While much of Alaska posted low salmon runs in 2018, sockeye flooded Bristol Bay again for a third straight year of historic runs.
Most recent counts put the total run at more than 61 million sockeye for the 2018 season, which was 10 million over the preseason forecast and added up to the second-largest run in the fishery’s recorded history. Numbers from the Alaska Department of Fish and Game (ADF&G) reported a total catch of 40.3 million sockeye, not far behind the fishery’s largest-ever catch of 44.3 million fish in 1995.
Couple that with relatively high prices, and the Bristol Bay sockeye fishery is looking at one of its most lucrative seasons ever.
“It was a banner year for us. It was non-stop fishing and the price looks good, and I think we’ll get good price adjustments since the market is looking strong," Tyone Raymond, skipper of the F/V Mr. Fox, told SeafoodSource.
Major processors like Trident Seafoods and Ocean Beauty Seafoods have confirmed a base price of USD 1.25 (EUR 1.08) per pound, a bump of about USD 0.25 (EUR 0.22) a pound from last season’s original base price, and up from just USD 0.50 (EUR 0.43) in 2015. Smaller processors like Leader Creek Fisheries and Silver Bay Seafoods set their base price according to the majors, and buyers pay quality incentives for chilled, floating, and bled fish, which has some speculating that the ex-vessel price may approach USD 2.00 (EUR 1.72) per pound.
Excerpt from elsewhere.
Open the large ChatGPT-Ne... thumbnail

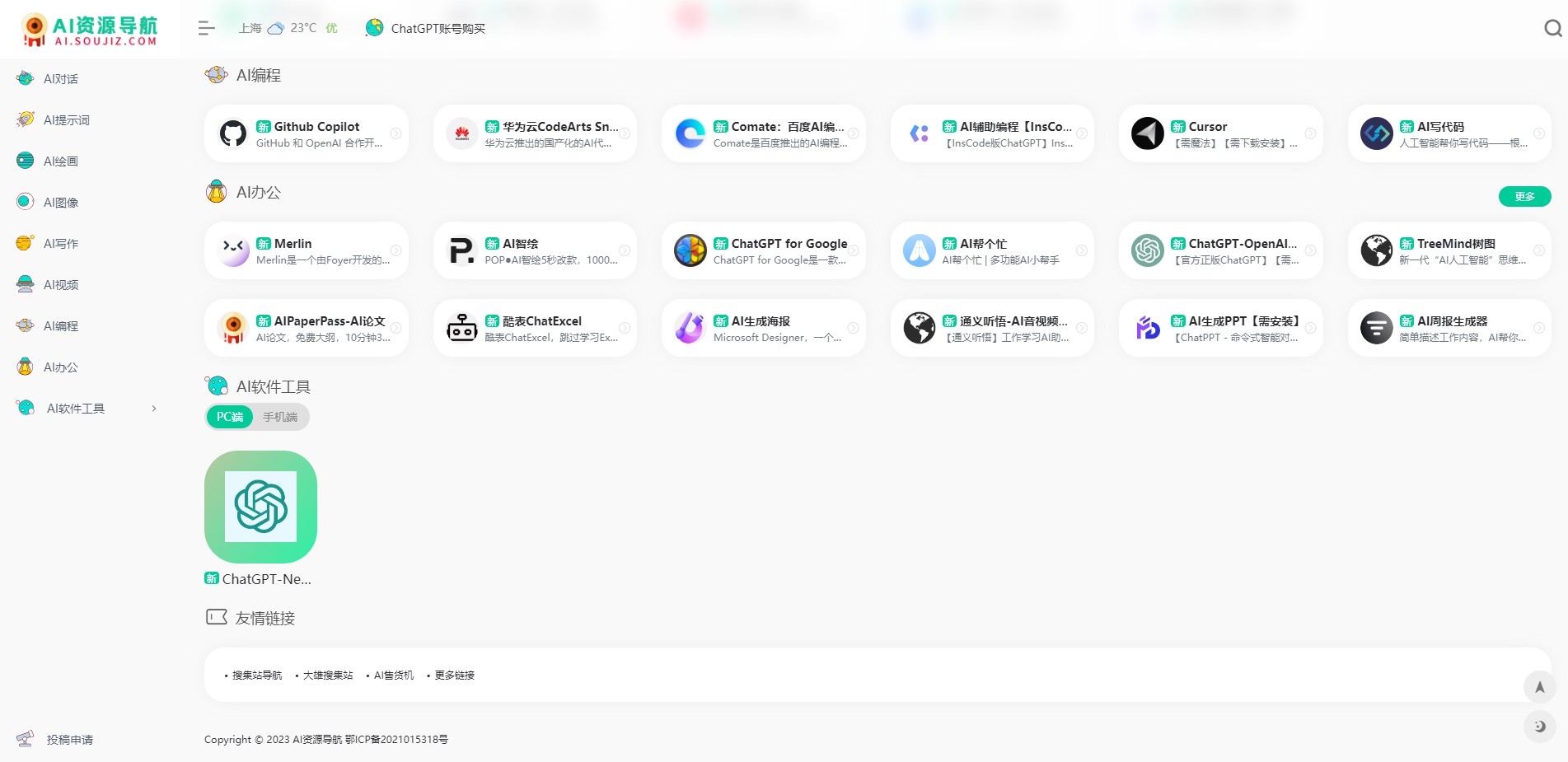[x=260, y=507]
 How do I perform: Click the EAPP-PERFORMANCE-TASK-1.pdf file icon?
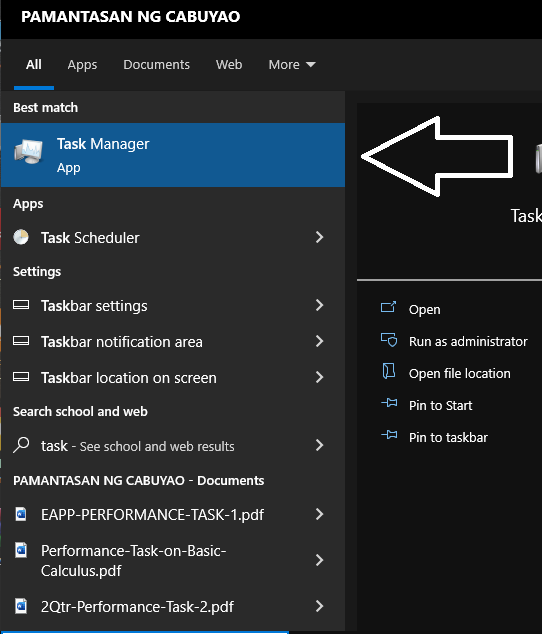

Meanwhile, the Pike Place Fish Market in Seattle, Washington, U.S.A. was selling sockeye at USD 17.99 (EUR 15.51), and The Cordova Times reported that Costco in Anchorage, Alaska had sockeye fillets at USD 9.99 (EUR 8.61) a pound.
But it wasn’t all good news from Bristol Bay. A large part of the run was in the Nushagak District this season, where fishermen scooped up well over half the catch, with a total harvest of over nearly 24 million fish. That meant competitive, sometimes treacherous grounds in the Nushagak, with nearly 800 out of the fleet's total 1,200 boats crowding into the district at one time. And Raymond said many of the fish were small, a concerning trend for the 40-year Bristol Bay veteran.
“With the Nushagak run, as strong as it was, sometimes those numbers are a little misleading. An incredible number of those were tiny, tiny fish,” said Raymond, who sells to Leader Creek Fisheries. "This seems to be a trend, and there’s not a great market for those fish.”
Across the Bristol Bay in the east side districts, warm waters made for distressingly late runs. The Naknek and Ugashik districts eventually made their preseason forecasts, but the Egegik district posted just a 4.9 million-fish harvest on a 6.5 million total run, nearly three million fish shy of the forecast, with one year class in particular failing to run back up the Egegik River.
Tim Sands, an area management biologist for the ADF&G in Bristol Bay, told the local National Public Radio satellite KDLG that biologists were running genetics to see if the missing Egegik fish had been caught in other districts or had failed to return to Bristol Bay altogether.